BUDDHA VIEWPOINT- PHUKET FROM ABOVE
On the second day, we ditched the beach and decided to see the Buddha viewpoint. Most of the visitors hired a taxi or a tuk-tuk to get there, but we wanted to avoid paying exorbitant prices. Getting to the Buddha viewpoint independently is possible, but requires a 6 km walk, mostly in the scorching sun so it’s not an option for everyone.
We took a songtheow to Chalong (on the route to Kata beach) for 30 baht and got off near the petrol station. Just tell the driver you’re going to the Big Buddha and he’ll drop you at the right place. We crossed the street and took a tarmac road heading towards the hill with a huge, white Buddha on top.

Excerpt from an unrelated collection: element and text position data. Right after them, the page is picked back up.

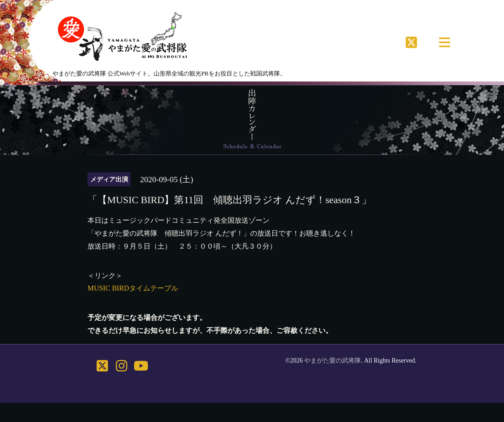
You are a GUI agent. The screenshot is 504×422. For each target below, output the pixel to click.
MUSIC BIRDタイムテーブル (133, 288)
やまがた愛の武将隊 (332, 360)
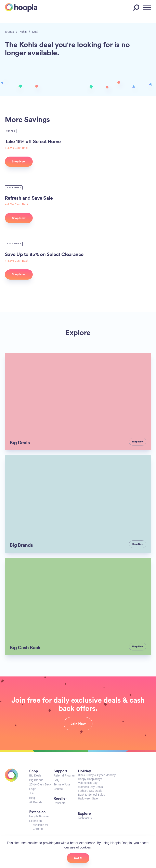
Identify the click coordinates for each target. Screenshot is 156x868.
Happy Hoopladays (90, 779)
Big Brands (36, 780)
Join (32, 793)
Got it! (78, 858)
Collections (85, 817)
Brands (9, 32)
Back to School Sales (91, 795)
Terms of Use (62, 784)
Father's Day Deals (90, 791)
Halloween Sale (88, 798)
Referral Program (64, 775)
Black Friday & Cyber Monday (97, 775)
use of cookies (80, 847)
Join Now (78, 723)
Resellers (59, 803)
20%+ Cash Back (40, 784)
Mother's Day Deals (90, 787)
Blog (32, 798)
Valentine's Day (88, 783)
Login (33, 789)
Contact (58, 789)
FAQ (56, 780)
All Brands (36, 802)
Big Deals (35, 775)
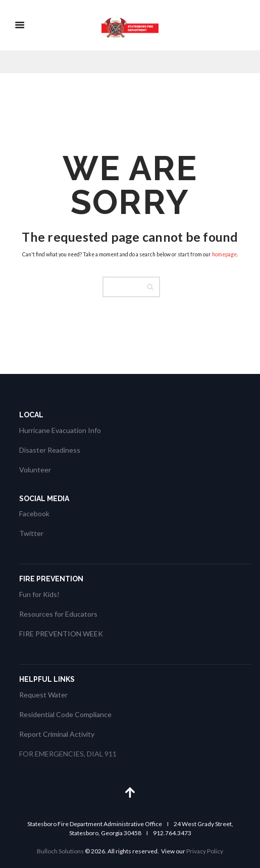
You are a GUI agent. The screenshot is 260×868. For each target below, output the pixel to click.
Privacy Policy (204, 851)
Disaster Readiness (49, 450)
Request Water (43, 694)
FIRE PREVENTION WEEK (61, 633)
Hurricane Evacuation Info (60, 430)
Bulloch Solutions (60, 851)
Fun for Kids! (39, 594)
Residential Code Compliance (65, 714)
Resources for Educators (58, 614)
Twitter (31, 533)
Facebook (34, 513)
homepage (224, 254)
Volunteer (35, 469)
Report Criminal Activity (57, 734)
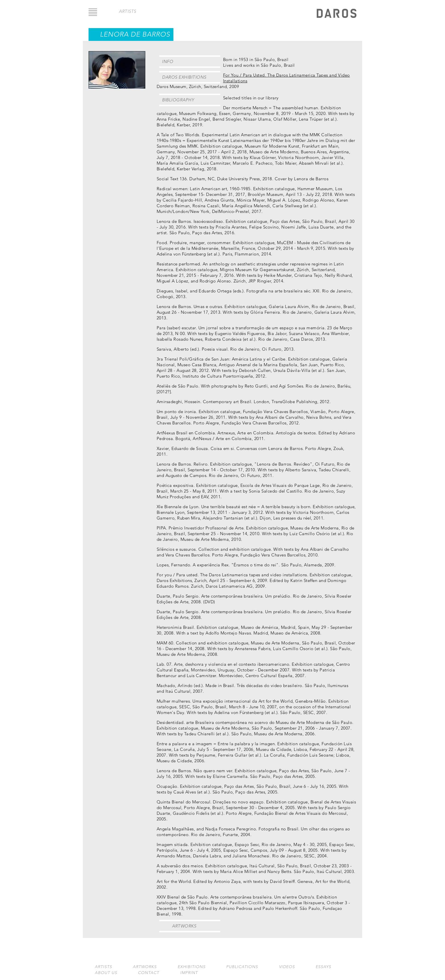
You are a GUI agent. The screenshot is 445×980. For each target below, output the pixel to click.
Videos (287, 967)
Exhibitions (191, 967)
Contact (149, 973)
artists (127, 11)
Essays (323, 967)
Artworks (184, 926)
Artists (103, 967)
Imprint (189, 973)
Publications (242, 967)
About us (106, 973)
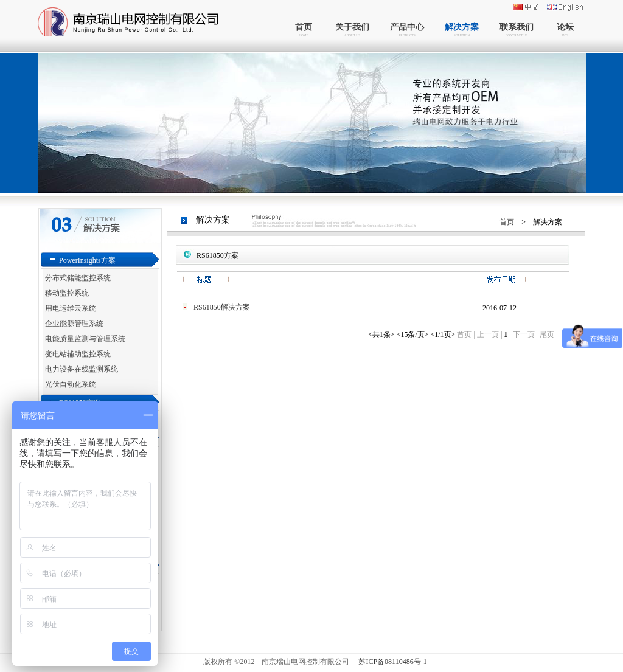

I must admit it wasn’t the nicest of walks. First of all, there was very little shadow for the first half of the way (until reaching the foot of the forested hill). Secondly, the road was quite busy with vehicles carrying tourists. Lastly, we had to pass by some elephants used for carrying the tourist and the sight of those poor creatures always makes me very sad. On the plus side, the walk was really easy as the road gently wound upwards and there were plenty of viewpoints on the way.
Just as I expected, the top of the hill was full of tourists but the area was big enough to find a quieter spot to sit down and enjoy the panoramic views at both sides of the island. There wasn’t much to see apart from the views.
I was genuinely surprised how many forest covered hills remained intact on this incredibly touristic islands. Most of the coast was scarred with high-rise hotels, though. Nevertheless, the bird-eye view of Phuket exceeded my expectations.
There were just a couple of altars, some of which were actually devoted to Chinese and Hindu deities.
We read in the blogs it was possible to walk through the forest all the way to Kata beach and we thought it’d be a brilliant idea, considering how hot and sweaty we were. We had to ask the cafe owners on the way how to find that path, though. The turn to the hiking trail was located around 500 meters below the top of the hill, shortly after a small viewing platform. There was a sign on a wooden board saying ‘Kata beach’ but if you didn’t know where to look, it’d be quite easy to miss it.
THE ‘WILDER’ WAY DOWN
The walk down was much more adventurous than going up: the path through a banana plantation was narrow and very steep. In many parts the ropes were attached between the trees for extra support. It was a pleasant getaway from the crowds. The path finally ended on a tarmac road where one had a choice to turn right to go to Karong beach or left to Kata.
We made our way to Kata beach intuitively (as Google wasn’t very reliable), heading consistently down through the Kata village alleys. We had to cross a very busy highway at some point and after further walk in the scorching sun, we finally reached the far end of the beach. Shortly after a refreshing swim, it started drizzling so we went back to Phuket Town. It must have been a peak hour since the journey was unusually long.
There were a couple more viewpoints in the area which we wanted to check out but rainy weather prevented us from a thorough exploration of the island.